Однако ж когда Бартль снова вошел в комнату, то оказалось, что у всех проявилось желание услышать после хора соло. Нанси объявила, что Тим-возница знал песню и всегда пел как жаворонок в конюшне; на что мистер Пойзер поощрительно сказал: «Ну-ка, Тим, спой нам что-нибудь». Тим принял застенчивый вид, тряхнул головой и сказал, что не может петь, но поощрительное приглашение хозяина нашло отголосок во всех сидевших за столом. Это был удобный случай прервать молчание. Все могли сказать: «Ну же, Тим», за исключением Алика, который никогда не вдавался в бесполезный разговор. Наконец, ближайший сосед Тима, Бен Толовэ стал придавать выразительность своей речи подталкиванием локтем, на что Тим, несколько рассвирепев, сказал:

– Да оставишь ли ты меня в покое? А то я заставлю тебя пропеть песню, которая не совсем-то придется тебе по вкусу.

Терпение добродушного возницы имеет свои пределы, и Тима нельзя было убеждать далее.

– В таком случае, Давид, тебе следует петь, – сказал Бен, желая показать, что вовсе не был расстроен этим поражением. – Спой: «Моя любовь есть роза без шипов».

Эротик Давид был молодой человек с бессознательным, рассеянным выражением, причиною которого, вероятно, было скорее сильнейшее косоглазие, нежели нравственный характер. Он не остался равнодушен к приглашению Бена, а покраснел, засмеялся и тер рукавом по рту, что могло служить признаком согласия. В продолжение некоторого времени общество, казалось, совершенно серьезно желало слышать пение Давида. Но тщетно. Весь лиризм вечера был еще в это время в запасе эля, и его нельзя было вызвать оттуда, пока существовал этот запас.

Между тем разговор, который вели за столом на главном месте, принял политический оборот. Мистер Крег не отказывался потолковать иногда и о политике, хотя больше гордился умным обзором событий, чем точностью сведений. Он видел так далеко за пределы самых фактов какого-нибудь случая, что, право, было совершенно излишне знать их.

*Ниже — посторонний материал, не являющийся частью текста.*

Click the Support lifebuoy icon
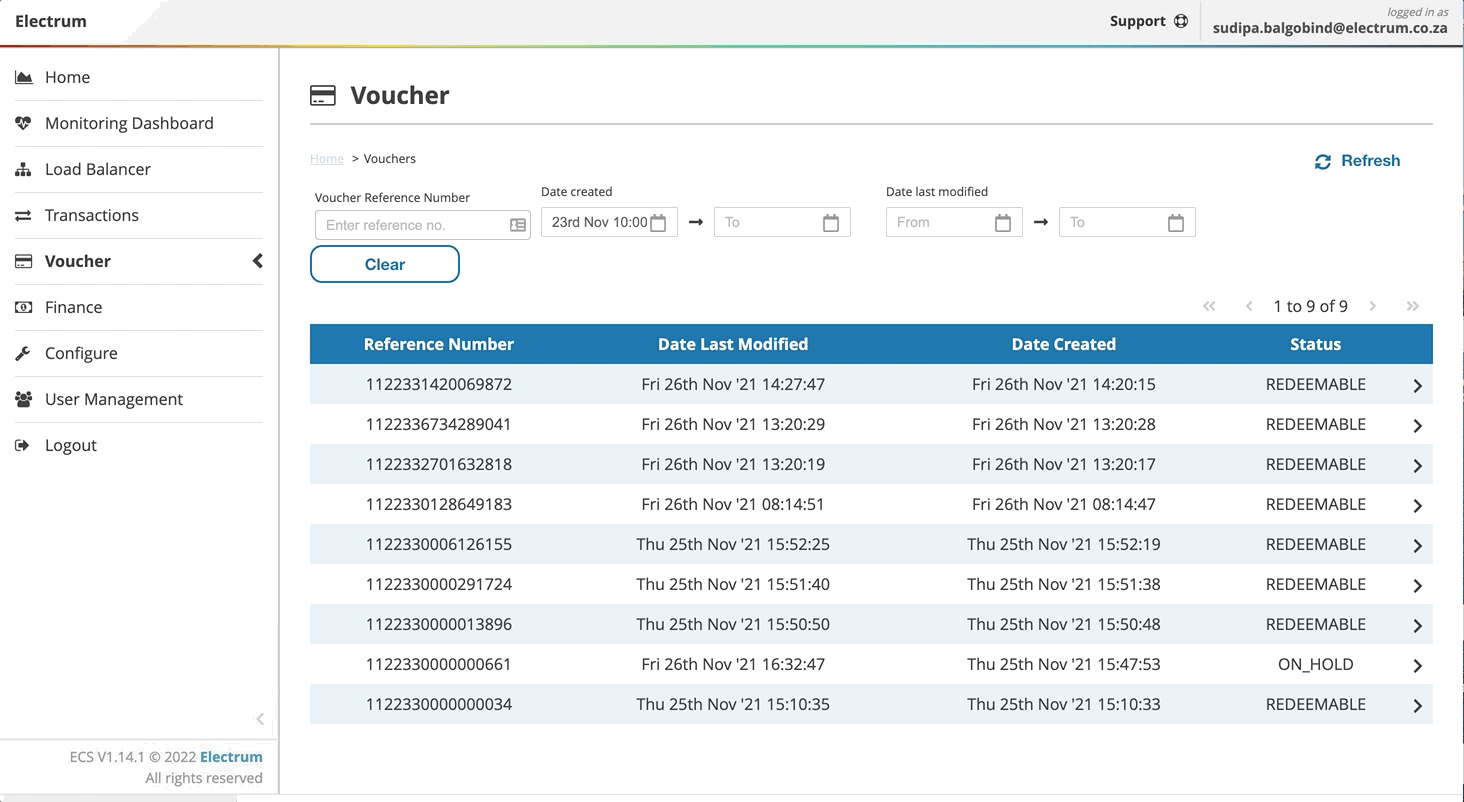This screenshot has height=802, width=1464. click(1181, 21)
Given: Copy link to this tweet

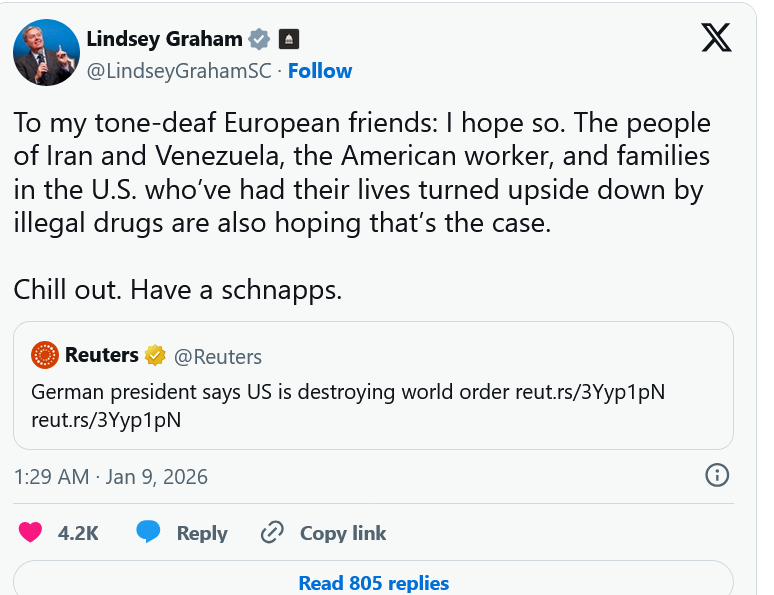Looking at the screenshot, I should point(323,533).
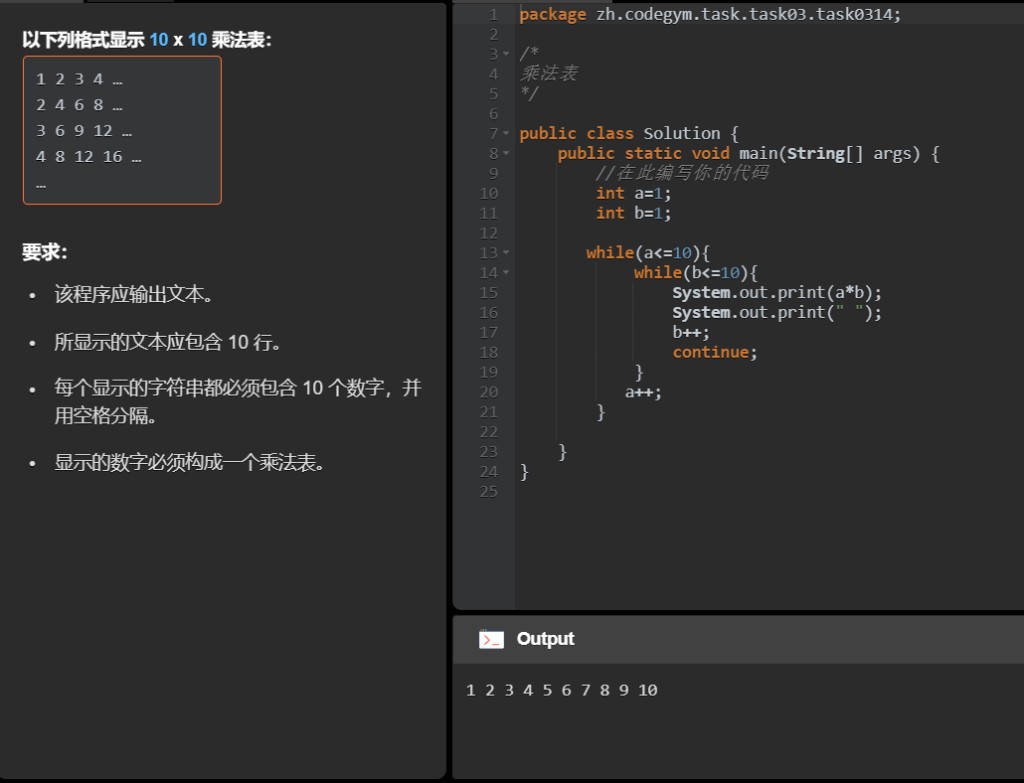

– Сам-то я вовсе не читаю газет, – говорил он в этот вечер, набивая трубку, – хотя очень легко мог бы читать их, потому что мисс Лидия получает их и в одну минуту перечитывает все. Но этот Мильз сидит себе в углу у камина и читает газету, почитай что, с утра до вечера, и когда кончит, то станет еще пустоголовее, чем был при начале. Его голова вся набита делами о мире, о котором вот говорят теперь; он все читал да читал, и думает, что вычитал до дна. «Ну уж, Господь с вами, Мильз, – говорю, – ведь вы видите в этом деле столько же, сколько можете видеть в сердцевине картофеля. Я скажу вам, в чем дело; вы думаете, что это будет славная вещь для страны, и я не против этого – заметьте мои слова, я не против этого. Но, по моему мнению, те, которые находятся в главе управления нашей страны, самые худшие неприятели для нас, хуже самого Бони и всех монсеньоров, следующих за ним. Ведь эти монсеньоры, вы можете сразу нанизать с полдюжины их, как лягушек».

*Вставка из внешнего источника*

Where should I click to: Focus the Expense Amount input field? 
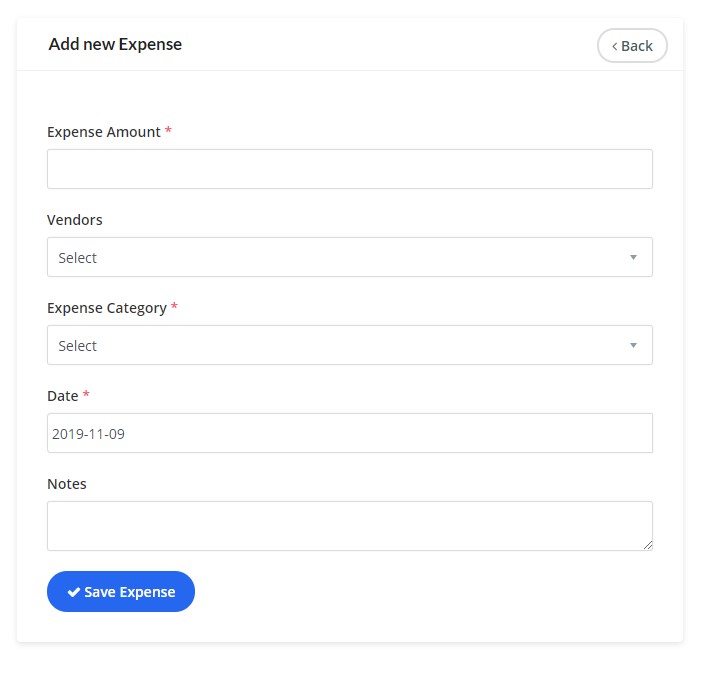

– Правда, правда, – сказал мистер Пойзер, прислушивавшийся с видом глубокого знания и назидания, – ведь они, кажется, во всю свой жизнь не едят говядины, один только салат по большей части.

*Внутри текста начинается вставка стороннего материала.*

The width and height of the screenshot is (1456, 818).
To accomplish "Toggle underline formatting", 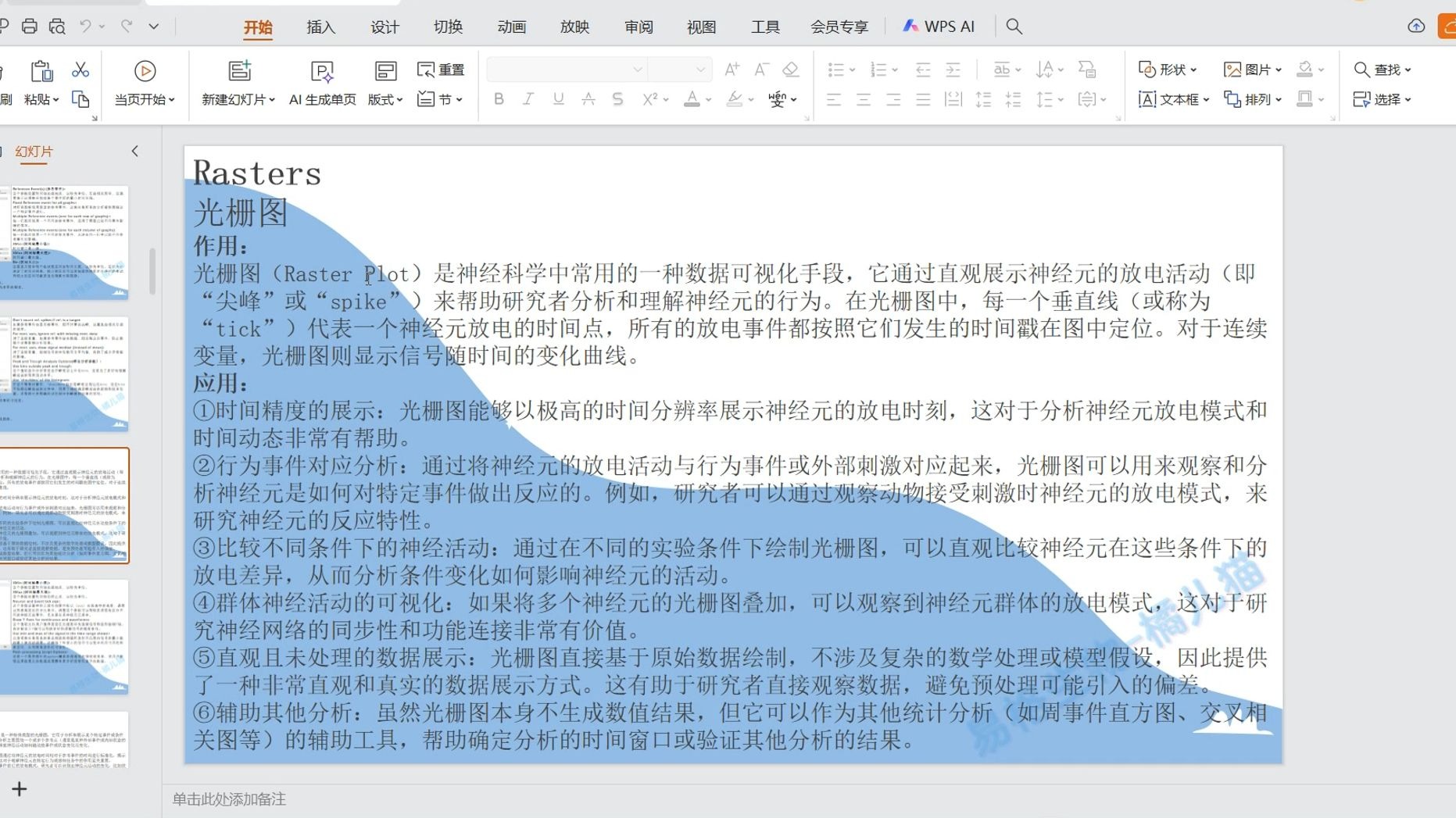I will (x=558, y=99).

– И я говорю Мильзу, – продолжал мистер Крег, – и вы никогда не заставите меня поверить, что такие иностранцы могут нам сделать и вполовину столько вреда, сколько эти министры со своим дурным управлением? Если б король Георг разогнал их всех и принялся править сам, тогда он увидел бы, что все пошло бы в порядке. Он снова мог бы взять Ваську Питта, если б захотел; но я не вижу, чтоб нам была какая-нибудь нужда иметь еще кого-нибудь, кроме короля, да парламента. Я вам скажу, что все зло и проистекает от этого гнезда министров.